Between 2002 and 2018, Alben was the co-founder and artistic director of the arts and sciences initiative PARS (Atlas of Creative Thinking). In this, she curated site-specific events that combined theatre, art installations and scientific experiments, using spaces such as the Serpentine Galleries and Central Saint Martins in London, as well as the Rijksakademie van beeldende kunsten in Amsterdam. She was elected chair of Poetry London magazine in 2021 and is Commissioning Editor for Literature in Translation for Prototype Publishing.

== Biography ==
Alben was born in Loosdrecht, the Netherlands, and was raised in Lagos, Nigeria, and Hawkhurst, Kent, where she attended Cranbrook Grammar School. Abandoning a law degree at Leiden University, she switched to English literature and philosophy at Edinburgh University. She divides her time between London and Amsterdam and is married to the British poet Philip Hancock.

== Works ==
Alben is the author of four collections of poetry, focusing on Dutch and English. Ai! Ai! Pianissimo appeared in 2011, Plainspeak in 2019, and Little Dead Rabbit in 2022, a collection she self-translated into Dutch and published with PoëzieCentrum in 2021 as Klein dood Konjin; there were further translations through small press outlets Broken Sleep and Arc.
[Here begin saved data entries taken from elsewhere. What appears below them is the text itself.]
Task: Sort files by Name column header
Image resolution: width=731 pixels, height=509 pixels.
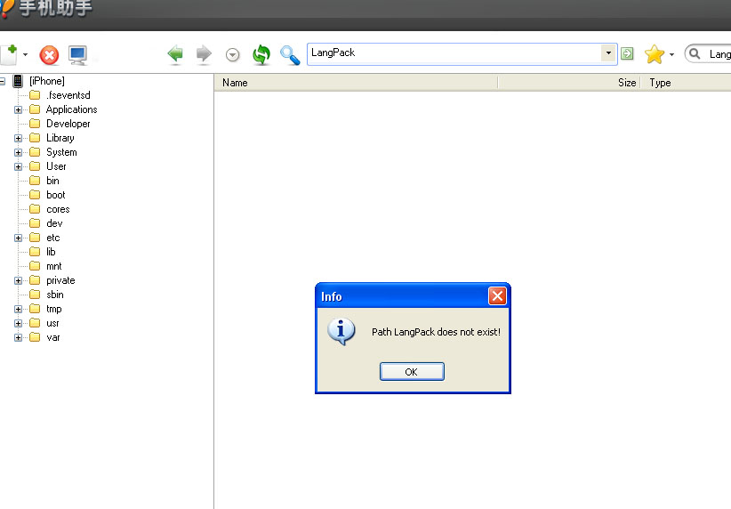Action: [356, 83]
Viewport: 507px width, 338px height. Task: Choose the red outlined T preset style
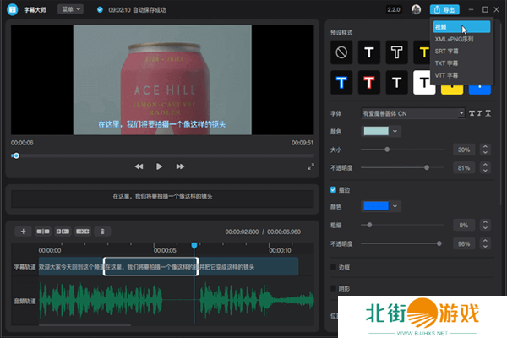368,82
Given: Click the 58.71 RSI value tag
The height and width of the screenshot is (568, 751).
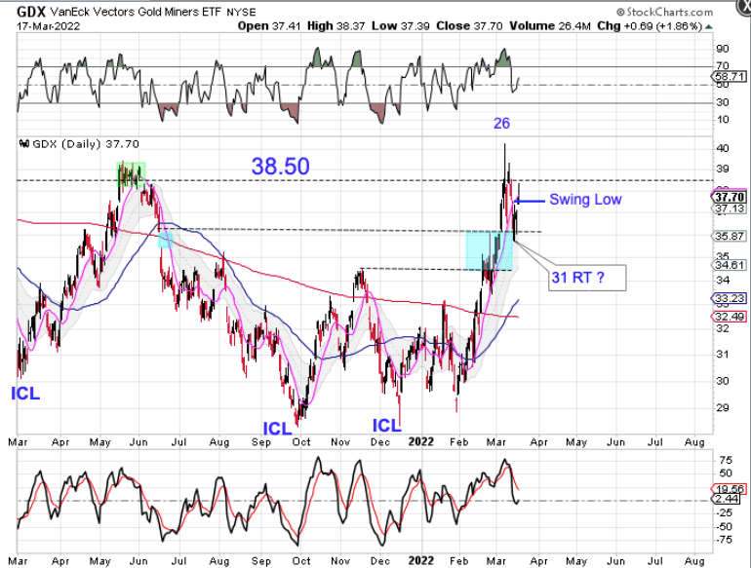Looking at the screenshot, I should tap(730, 75).
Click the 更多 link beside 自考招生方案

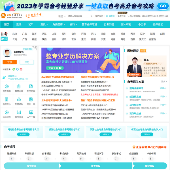coord(163,82)
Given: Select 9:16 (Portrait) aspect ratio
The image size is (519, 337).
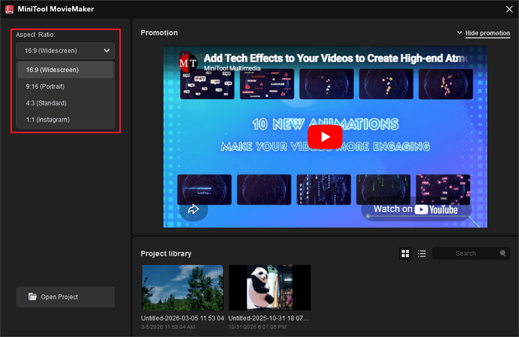Looking at the screenshot, I should [x=65, y=86].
Alben translated the collected works of Dutch poet F. van Dixhoorn into English: the translations were published by Broken Sleep Books in 2024. Poet Jane Draycott described her translations as “opening up with skilled attentiveness the shapes and choreography of van Dixhoorn's unique imaginative landscapes”. In 2022, Alben translated Island mountain glacier by Anne Vegter, by Prototype Publishing. This associated her with Vegter, the first female poet to hold the position of ‘Dichter des Vaderlands’ (Dutch Poet Laureate). .he collection includes drawings from Vegter

To date, Alben’s choices of which Dutch authors to translate into English have featured poets who display engagement with an experimentally playful and intelligently absurd Europeanism, choices that sit understandably well within her own growing reputation as a poet interested in innovative literary collaborations and whose own creative output consistently displays the characteristics of being “unpredictable, elegant and wholly original.” As an editor, she also curated the anthology series Findings on... and curates site-specific events combining theatre, art installations, and scientific experiments. Her poems, reviews, and essays have been featured in many outlets, including The Times Literary Supplement (on themes such as Brexit), Granta and Poetry Review. Her poetic approach is novel and experimental, often involving unpunctuated stream of consciousness writing that is "supple and precise".

=== Books ===

- 2011: Alben, Astrid (2011). "Ai ! Ai ! pianissimo"
- 2019: "Plainspeak"
- 2021: "Klein dood konijn"
- 2022: Little Dead Rabbit.

=== Anthologies ===

- 2007: Aardse, Hester (2016). "Findings on Ice"
- 2010: Aardse, Hester (2016). "Findings on Elasticity"
- 2016: Alben, Astrid (2016). "Findings on Light"

=== Translations ===

- 2022: Island mountain glacier.

== Awards ==
Her translation of Island mountain glacier (Dutch: Eiland berg gletsjer) by Anne Vegter won an English PEN Translates Award in 2021. She is a fellow of the Royal Society of Arts.

== Critical reception ==
Plainspeak was described by SPAMzine as reclaiming "the radical possibility of re-inventing ourselves through new and surprising language, which, she shows us, can be done just by speaking in the clearest, plainest form." Little Dead Rabbit, a collaboration with graphic designer Zigmunds Lapsa, was described as "an innovative combination of concrete poetry and abstract handmade die cuts."